C’est sur ces aspects relativement peu étudiés et discutés que je souhaite m’attarder parce qu’ils me paraissent essentiels pour la compréhension de ce qui se joue sur le plan sociologique quand une entreprise ferme.

II. Les termes d’un quant A soi

Trois éléments se détachent et s’imposent à partir des interviews réalisées trois ans après la fermeture:

II.1. Une vraie vie privée

Tout d’abord, un clivage réel entre vie au travail et vie hors travail, et la possibilité de programmer sa vie indépendamment des contraintes du travail. Au sein de leur entreprise, les salariés de Chausson disposaient de deux certitudes. Premièrement, celle d’avoir un emploi à vie, et celle que leurs enfants pourraient si nécessaire avoir dans cette entreprise, leur entreprise, une place s’ils n’obtiennent pas mieux.

Cette certitude de garder leur emploi, de savoir qu’ils auront un salaire dont ils connaissent par avance ce qu’il sera dans les années à venir, leur permettait d’organiser matériellement leur vie Ils peuvent acheter ou faire bâtir dans cette grande banlieue parisienne, mettre de l’argent de côté pour que leurs enfants puissent faire des études et échapper à cette condition ouvrière dont il ne convient surtout pas d’oublier la dureté, et les, plus que nombreux, côtés ingrats.
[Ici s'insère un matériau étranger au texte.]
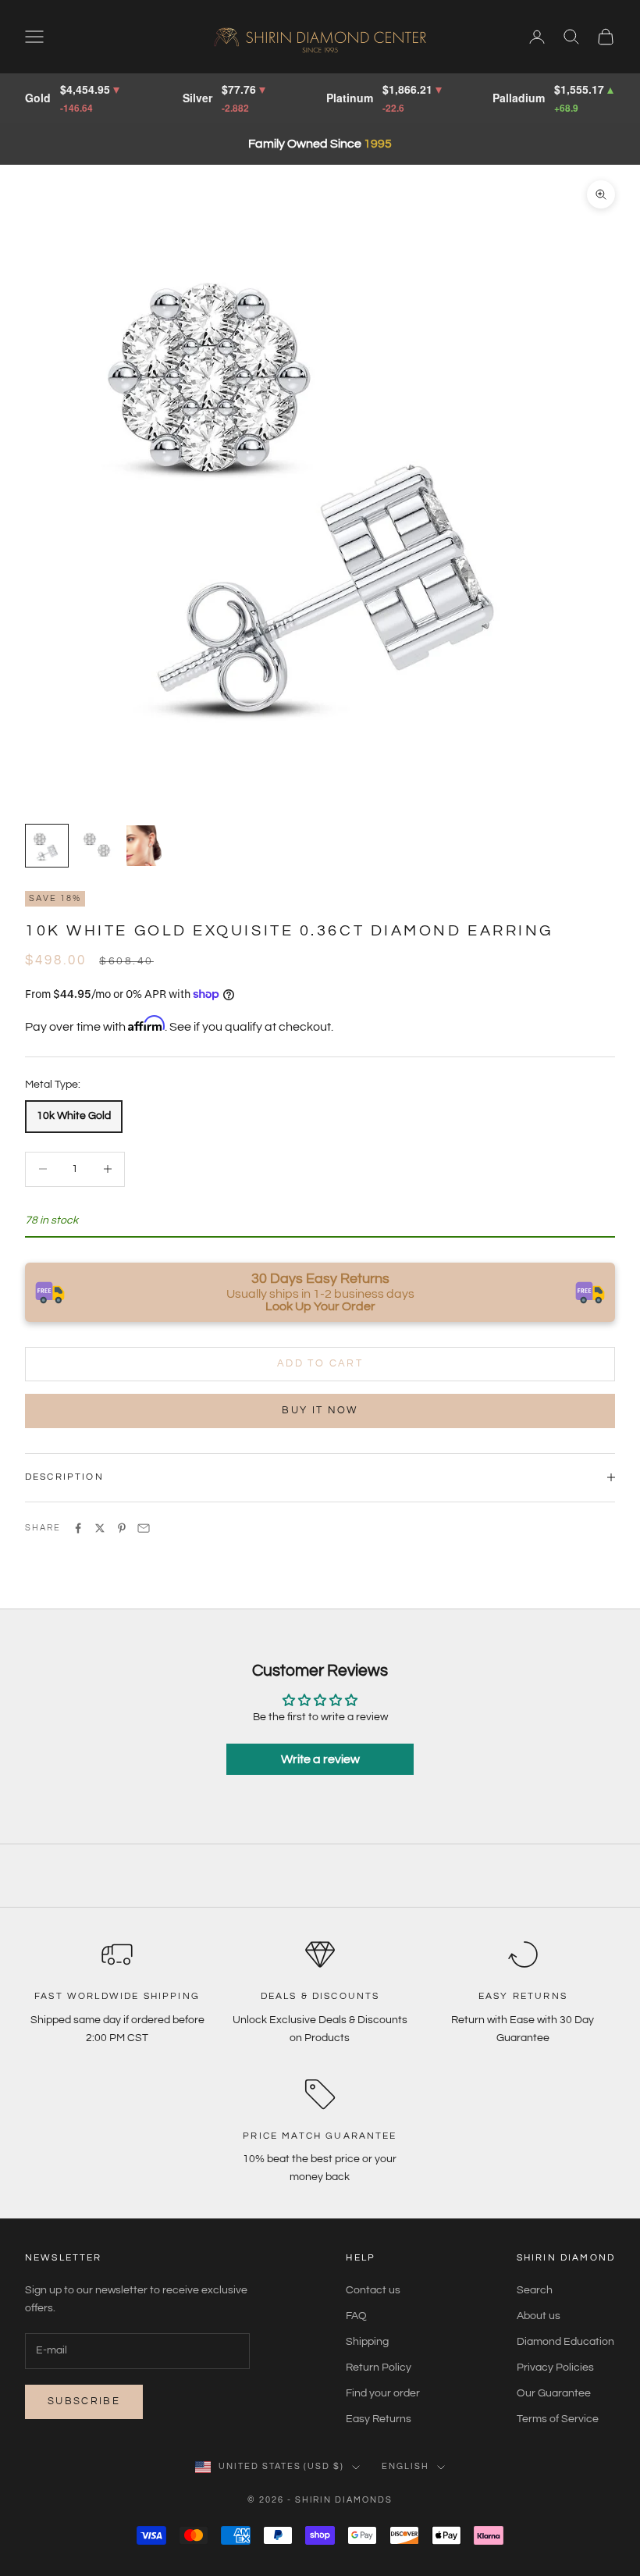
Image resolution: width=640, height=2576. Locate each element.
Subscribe (84, 2401)
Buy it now (319, 1410)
Leurs horaires, (contraignants et qui ne sont pas sans répercussions comme les conditions de travail sur la santé et la vie sociale) sont suffisamment stables pour leur permettre de programmer aussi leurs loisirs, leurs à-côtés, l’organisation de leurs jours de repos. Ils ont de ce fait une maîtrise de leur vie privée qu’ils ont certes à organiser autour de contraintes fixes mais qu’ils peuvent organiser tout de même. Ils peuvent ainsi échapper à la loi de l’entreprise quand ils sont hors de ses locaux, échapper à son emprise. Leur vie existe indépendamment. Et ils peuvent mettre leur famille à l’abri des vicissitudes du marché du travail ; par leur travail, ces salariés peuvent sortir de ce qui hante l’esprit de tout prolétaire, la précarité, l’insécurité, la peur de l’avenir. Par leur travail, ils contrôlent pour partie leur vie privée, qu’ils aménagent avec leurs moyens certes réduits, mais selon une logique et une économie qui sont les leurs.
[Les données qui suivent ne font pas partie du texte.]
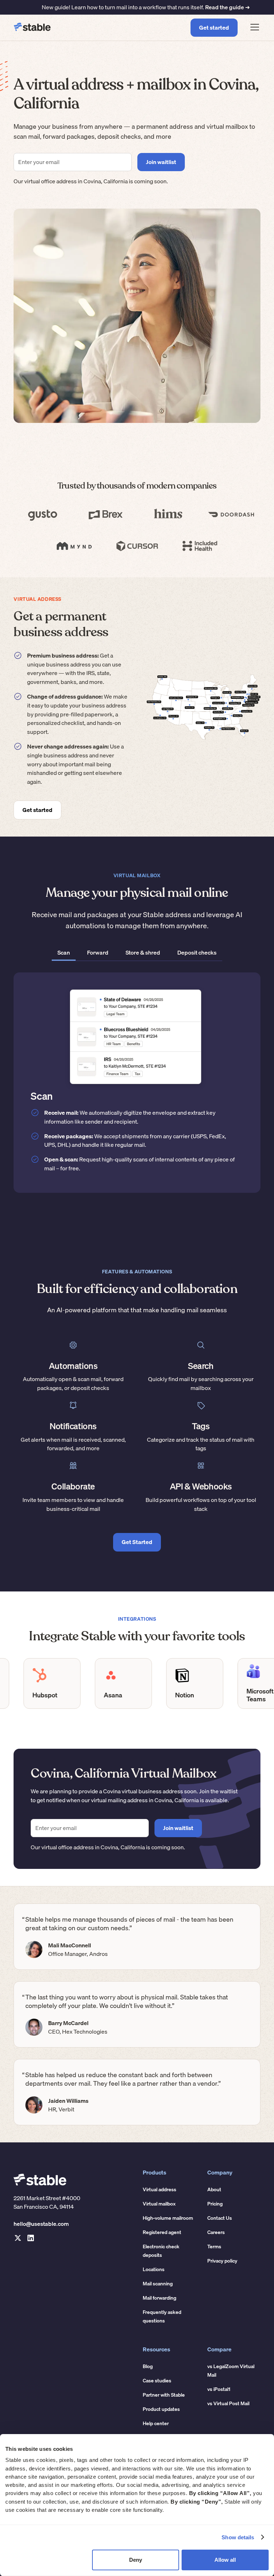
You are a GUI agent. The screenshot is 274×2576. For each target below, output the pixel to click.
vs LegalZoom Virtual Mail (230, 2370)
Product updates (161, 2409)
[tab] (64, 953)
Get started (214, 27)
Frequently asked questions (162, 2316)
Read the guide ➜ (227, 7)
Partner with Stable (164, 2395)
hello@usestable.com (41, 2223)
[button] (253, 28)
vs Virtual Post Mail (228, 2403)
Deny (135, 2560)
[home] (32, 27)
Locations (153, 2269)
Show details (238, 2537)
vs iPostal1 (218, 2389)
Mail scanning (158, 2284)
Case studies (157, 2381)
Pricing (215, 2204)
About (214, 2189)
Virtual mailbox (159, 2204)
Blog (148, 2366)
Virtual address (159, 2189)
Par ailleurs, si leur entreprise, se manifeste au niveau de leur vie hors travail c’est par le biais d’un comité d’entreprise qui leur facilite l’organisation de leurs temps libres (vacances, loisirs) pour eux et leur famille, comme il rend la vie plus aisée au sein de l’entreprise. La cantine, les bleus de travail, les cars de ramassage, toute une série d’éléments non négligeables pour eux, sont à leur disposition. Dans le cadre d’un travail exigeant, usant, ces facilités sont aussi comme autant de facteurs réconfortants venant atténuer la dureté de leur condition. Ils constituent aussi un moyen d’apprivoiser l’entreprise, de la rendre moins nocive, de se l’approprier d’une certaine façon. Elle porte ainsi leur marque autant qu’elle les marque.

 «On était tellement bien! Je vais vous donner des exemples: les bleus de travail, on nous les donnait, tout ce qui était matériel, il n’y avait aucun problème. Au niveau des congés, on avait l’article 63, c’était interne à l’usine, c’était une journée qu’on pouvait prendre du 1er janvier au 31 décembre, ça c’était Chausson ! On avait notre cinquième semaine, notre mois de congé, on avait les anciennetés, alors moi qui avait 25 ans «ancienneté» vous comptez un peu tous les avantages qu’on avait. Le transport gratuit, une très bonne cantine, un très bon comité d’établissement, des bons voyages, c’était un peu le club Med !» «Le comité d’entreprise qui était très puissant organisait magistralement, que ce soit pour les enfants ou les adultes, des voyages».

Leur vie personnelle n’est certes pas indemne de l’emprise de l’entreprise, de la condition ouvrière qu’elle leur fait, mais certains des aspects de leur dépendance, de leur aliénation se transforment, grâce à la stabilité de leur travail, en capacité de mise à distance de la domination patronale dans le cadre de leur vie privée. Une mise à distance est en effet rendue possible grâce à l’existence de certitudes, d’engagements réciproques.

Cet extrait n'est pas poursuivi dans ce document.